Obama regrets promising new Game of Thrones book

PRESIDENT Obama made a number of rash, personalised promises to voters, it has emerged.

Never mind China, what about the fictional land of Westeros?

Camera phone footage shows Ohio voter Tom Logan telling Obama that what he wants most is a new book in the popular Game of Thrones fantasy saga.

The president replies: “That’s not a problem.

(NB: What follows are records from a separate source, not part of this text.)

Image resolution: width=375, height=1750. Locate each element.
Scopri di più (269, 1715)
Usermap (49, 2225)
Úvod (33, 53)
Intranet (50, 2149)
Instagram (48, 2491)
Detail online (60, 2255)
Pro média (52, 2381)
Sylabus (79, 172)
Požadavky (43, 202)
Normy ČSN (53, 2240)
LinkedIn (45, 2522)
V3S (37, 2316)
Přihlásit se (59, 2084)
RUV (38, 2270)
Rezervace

It’ll be a good one too, loads of dragons.

“Just put your cross in the box and leave it to Obama.”

The footage also shows Obama promising 38-year-old Mary Fisher that he will ‘stop her brother Phil being such a piece of shit’ and to get welder Roy Hobbs a nice, clean girlfriend.

Tom Logan said: “In his victory speech there was all the stuff about the economy and the environment, but Game of Thrones, or to give it its proper name A Song of Ice and Fire, wasn’t even mentioned.

“Where are his priorities now?”

A White House source said: “The president has emailed author George R R Martin twice, using block capitals in the subject heading, but George must be on holiday or something.

“Now this has re-emerged, Obama’s had to start writing the book himself. Right now it’s the last thing he needs, he’s missing loads of meetings about Iran because he’s stuck on a giant wolf battle.”